Am Mittwoch wurde in Kassel die neue künstlerische Leitung der Documenta 16 vorgestellt, das Interesse von Medien und Kunstszene war groß. Im Vorfeld hatte es erkennbare politische Einflussversuche gegeben, insbesondere von Berlin aus war der Standort Kassel in Frage gestellt worden war. Nun bekräftigten Oberbürgermeister Sven Schoeller (Bündnis 90/Die Grünen) und der hessische Staatsminister für Kunst und Wissenschaft Timon Gremmels (SPD) erneut die traditionelle Örtlichkeit sowie den geplanten Termin der kommenden Documenta-Weltkunstschau vom 12. Juni bis 19. September 2027. Wichtiger war jedoch die Personalie, die Andreas Hoffmann, Geschäftsführer der Documenta und Museum Fridericianum gGmbH, zu verkünden hatte: Die US-Amerikanerin Naomi Beckwith wurde von der internationalen Findungskommission für die künstlerische Leitung ausgewählt und vom Aufsichtsrat berufen.
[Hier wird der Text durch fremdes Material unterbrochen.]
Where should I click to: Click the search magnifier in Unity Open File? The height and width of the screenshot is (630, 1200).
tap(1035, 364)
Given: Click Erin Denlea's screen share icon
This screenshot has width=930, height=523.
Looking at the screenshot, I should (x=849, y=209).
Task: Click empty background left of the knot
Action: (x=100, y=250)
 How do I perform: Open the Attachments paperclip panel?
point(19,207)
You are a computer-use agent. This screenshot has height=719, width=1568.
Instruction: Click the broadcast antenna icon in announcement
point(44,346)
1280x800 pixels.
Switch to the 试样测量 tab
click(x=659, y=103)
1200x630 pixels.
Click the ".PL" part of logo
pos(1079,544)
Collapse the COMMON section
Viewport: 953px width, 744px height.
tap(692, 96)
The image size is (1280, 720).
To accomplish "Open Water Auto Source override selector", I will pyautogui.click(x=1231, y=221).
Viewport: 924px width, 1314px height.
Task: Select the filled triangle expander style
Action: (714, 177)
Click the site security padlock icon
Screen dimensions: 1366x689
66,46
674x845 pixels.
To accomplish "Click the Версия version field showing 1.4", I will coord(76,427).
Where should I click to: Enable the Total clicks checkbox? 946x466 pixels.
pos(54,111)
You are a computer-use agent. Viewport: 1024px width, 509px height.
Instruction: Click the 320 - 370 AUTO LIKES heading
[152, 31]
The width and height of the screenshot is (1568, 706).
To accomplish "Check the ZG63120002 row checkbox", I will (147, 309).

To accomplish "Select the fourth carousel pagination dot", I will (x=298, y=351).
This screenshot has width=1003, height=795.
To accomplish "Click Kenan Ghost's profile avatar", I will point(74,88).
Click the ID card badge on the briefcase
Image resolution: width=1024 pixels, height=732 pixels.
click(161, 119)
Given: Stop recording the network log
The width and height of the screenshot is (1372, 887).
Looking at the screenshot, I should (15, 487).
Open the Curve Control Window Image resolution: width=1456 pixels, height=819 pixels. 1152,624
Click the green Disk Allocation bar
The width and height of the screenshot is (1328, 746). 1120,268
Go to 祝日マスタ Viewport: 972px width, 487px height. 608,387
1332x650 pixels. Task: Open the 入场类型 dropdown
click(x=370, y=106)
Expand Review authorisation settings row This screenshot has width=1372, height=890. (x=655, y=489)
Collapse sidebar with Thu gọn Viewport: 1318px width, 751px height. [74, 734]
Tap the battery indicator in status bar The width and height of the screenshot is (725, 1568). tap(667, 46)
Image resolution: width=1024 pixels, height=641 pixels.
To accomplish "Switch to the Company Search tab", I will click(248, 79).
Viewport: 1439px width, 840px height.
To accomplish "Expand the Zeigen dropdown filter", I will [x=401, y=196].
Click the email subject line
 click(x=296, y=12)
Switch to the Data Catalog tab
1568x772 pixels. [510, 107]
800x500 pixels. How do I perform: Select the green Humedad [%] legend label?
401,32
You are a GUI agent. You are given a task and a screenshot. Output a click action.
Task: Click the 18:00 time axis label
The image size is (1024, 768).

Es war nach den heftigen Debatten um die vom indonesischen Kollektiv Ruangrupa kuratierte Documenta 15 klar, dass es nicht erneut eine kollektive Leitung geben würde. Beckwiths Qualifikationen sind unstrittig: Als stellvertretende Direktorin und Chefkuratorin des New Yorker Guggenheim-Museums betreue sie Sammlungen, Ausstellungen, Publikationen, kuratorische Programme und Archive und verantworte zudem die strategische Ausrichtung innerhalb des internationalen Netzwerks der angegliederten Museen. Sie ist eine so rührige wie angesehene Kunsthistorikerin und Kuratorin; ihre Arbeit erfährt vielfältige öffentliche Anerkennung. So war Beckwith 2021 Mitglied des Teams zur Realisierung der von Okwui Enwezor, Kurator der Documenta 11, vor seinem Tod 2019 konzipierten Ausstellung im The New Museum (New York). 2024 wurde sie vom High Museum of Art in Atlanta (USA) mit dem David-C.-Driskell-Preis für afroamerikanische Kunst und Kunstgeschichte ausgezeichnet.

Wie Beckwith bei der Pressekonferenz erklärte, solle die Kunst einen Raum für Antworten auf die globalen Krisen und Herausforderungen ermöglichen. Auch weiterhin sollen künstlerische Stimmen des globalen Südens (»global majority«) deutlich vernehmbar sein, erneut soll das regionale Umfeld in Kassel eingebunden werden. Was sie unter einer »Zusammenarbeit im Raum der Kunst« versteht, bleibt freilich zunächst unklar. Peinlich war der Auftritt eines Mitarbeiters der »Tagesschau«, der nicht nur erneut vermeintliche Schwierigkeiten mit Antisemitismus ansprach, sondern von der Schwarzen Naomi Beckwith ernstlich wissen wollte, wie sie mit Rassismus auf der kommenden Documenta umzugehen gedenke. Beeindruckend das klare Statement der Kuratorin, dass es keine Toleranz für Rassismus und Diskriminierung geben könne, aber gleichzeitig das Recht der eingeladenen Künstler gelte, ihre Position auszudrücken. Sie vertrete das Prinzip »Respekt und Dialog« (»respect and dialogue«).

Ob es der neuen Kuratorin gelingt, diesen Dialograum zu schaffen und erneut anregende internationale Künstlerinnen und Künstler nach Kassel zu holen, wird sich zeigen. Im kommenden Jahr wird Beckwith ein detailliertes Konzept vorstellen.